Legal & compliance must be part of your project team from the get go.

You need to understand that a (partial) migration to the cloud will often completely disrupt your existing security and governance strategy. Governance methods that worked for traditional on-premises systems probably won’t work for the cloud. As organisations move data to the public cloud, their control decreases, and more responsibility falls on the cloud provider. However, your organisation is still responsible for your data, as you are a data controller. You must therefore shape your security and governance strategies as well as your privacy compliance programme to rely less on internal security, monitoring and control, and more on your cloud provider’s offerings.

Since security is never 100 percent perfect, it’s important for you to plan ahead for potential breaches, failover and disaster recovery. And of course, these additional security tools and services will increase overall project and operational costs. New or enhanced compliance policies call for communication and training to ensure a successful transformation.

I will discuss security in more detail in an upcoming article.
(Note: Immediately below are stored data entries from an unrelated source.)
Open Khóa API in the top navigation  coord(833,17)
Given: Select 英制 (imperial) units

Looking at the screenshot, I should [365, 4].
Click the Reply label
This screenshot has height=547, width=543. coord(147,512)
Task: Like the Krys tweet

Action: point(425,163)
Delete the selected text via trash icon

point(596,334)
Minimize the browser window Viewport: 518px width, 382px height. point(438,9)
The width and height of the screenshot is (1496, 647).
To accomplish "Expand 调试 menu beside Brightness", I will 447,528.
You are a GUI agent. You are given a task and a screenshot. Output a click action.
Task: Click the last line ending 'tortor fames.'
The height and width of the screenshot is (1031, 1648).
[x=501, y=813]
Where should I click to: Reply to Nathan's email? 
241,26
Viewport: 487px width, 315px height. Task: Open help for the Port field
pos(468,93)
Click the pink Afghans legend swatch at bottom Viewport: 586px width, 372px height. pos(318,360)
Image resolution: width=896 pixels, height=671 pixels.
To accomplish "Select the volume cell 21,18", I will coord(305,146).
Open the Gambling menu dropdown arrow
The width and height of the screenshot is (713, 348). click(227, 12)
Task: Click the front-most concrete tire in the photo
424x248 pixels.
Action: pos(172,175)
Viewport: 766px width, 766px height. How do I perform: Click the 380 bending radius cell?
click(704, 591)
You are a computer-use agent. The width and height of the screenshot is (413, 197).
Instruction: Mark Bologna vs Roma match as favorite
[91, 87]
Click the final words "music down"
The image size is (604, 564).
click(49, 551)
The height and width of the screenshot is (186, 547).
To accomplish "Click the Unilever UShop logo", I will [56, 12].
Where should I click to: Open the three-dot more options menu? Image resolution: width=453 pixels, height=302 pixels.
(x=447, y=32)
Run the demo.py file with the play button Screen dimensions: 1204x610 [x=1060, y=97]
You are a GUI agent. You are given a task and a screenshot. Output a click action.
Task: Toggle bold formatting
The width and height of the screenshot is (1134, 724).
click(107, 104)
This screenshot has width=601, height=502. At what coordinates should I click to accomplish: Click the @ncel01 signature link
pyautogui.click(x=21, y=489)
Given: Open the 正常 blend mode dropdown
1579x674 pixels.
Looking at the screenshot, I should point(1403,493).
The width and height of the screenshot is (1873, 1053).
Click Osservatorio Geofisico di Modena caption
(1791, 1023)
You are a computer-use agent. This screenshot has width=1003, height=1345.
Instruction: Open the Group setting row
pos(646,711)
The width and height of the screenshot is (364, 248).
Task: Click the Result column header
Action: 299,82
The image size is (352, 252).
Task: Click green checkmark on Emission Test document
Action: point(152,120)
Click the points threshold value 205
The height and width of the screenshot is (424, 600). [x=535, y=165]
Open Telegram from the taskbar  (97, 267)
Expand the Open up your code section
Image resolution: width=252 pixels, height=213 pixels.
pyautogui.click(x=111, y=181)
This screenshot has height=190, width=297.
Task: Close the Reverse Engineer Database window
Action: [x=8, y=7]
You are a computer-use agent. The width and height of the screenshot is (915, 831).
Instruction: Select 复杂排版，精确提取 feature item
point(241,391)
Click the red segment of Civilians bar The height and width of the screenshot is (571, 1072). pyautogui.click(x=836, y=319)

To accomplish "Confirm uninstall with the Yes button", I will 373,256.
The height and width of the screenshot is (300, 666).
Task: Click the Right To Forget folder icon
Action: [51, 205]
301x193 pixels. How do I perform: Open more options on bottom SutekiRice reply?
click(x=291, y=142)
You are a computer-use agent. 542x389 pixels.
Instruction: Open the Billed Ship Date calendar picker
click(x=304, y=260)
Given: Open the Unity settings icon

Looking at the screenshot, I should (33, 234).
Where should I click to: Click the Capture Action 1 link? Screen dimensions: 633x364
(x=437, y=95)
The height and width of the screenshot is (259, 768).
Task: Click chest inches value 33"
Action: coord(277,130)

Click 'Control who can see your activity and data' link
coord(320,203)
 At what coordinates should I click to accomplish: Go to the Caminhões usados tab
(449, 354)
You need to be aware of the wide range of specific laws and regulations that might be applicable to your organisation operating internationally. In addition to the Swiss Federal Act on Data Protection, this might also include rules such as professional secrecy and confidentiality requirements or the EU’s General Data Protection Regulation (GDPR). These provisions might stipulate that specific confidential information, but also sensitive data, may not leave the physical boundaries of the country or region (residency), and that the information must not be exposed to unauthorised parties (privacy).

Depending on the operational set-up of your organisation and the preferred service provider, you might need to consider additional laws that may challenge your transformation project, such as:

• The United Kingdom Data Protection Law
• Russian Data Privacy Law
• California Consumer Privacy Act (CCPA)
• Clarifying Lawful Overseas Use of Data Act (CLOUD Act)
• The Canadian Personal Information Protection and Electronic Documents Act (PIPEDA)

As already mentioned, GDPR is an important piece of data privacy legislation that includes provisions on how, why and where data on individuals in the EU is processed, and requires organisations to have an overview and control over their data – not only to comply with the transparency and accountability obligations. In the ‘Schrems II’ ruling, the European Court of Justice (ECJ) declared the so-called EU-US Privacy Shield invalid. The Privacy Shield provided a framework for companies to transfer personal data between the EU and the US that are compliant with applicable privacy provisions. Data privacy professionals expect to see additional data privacy legislation and restrictions appear across Europe (but also Switzerland) based on this ruling.

Besides these data protection provisions, there are also industry-specific compliance requirements that may affect your project. Examples of such requirements include:

• Swiss Banking Secrecy and Professional Secrecy (e.g. for lawyers, auditors and doctors)
• The Health Information Portability and Accountability Act (HIPAA)
• The Health Information Technology for Economic and Clinical Health (HITECH) Act
• The Payment Card Industry Data Security Standards (PCI DSS)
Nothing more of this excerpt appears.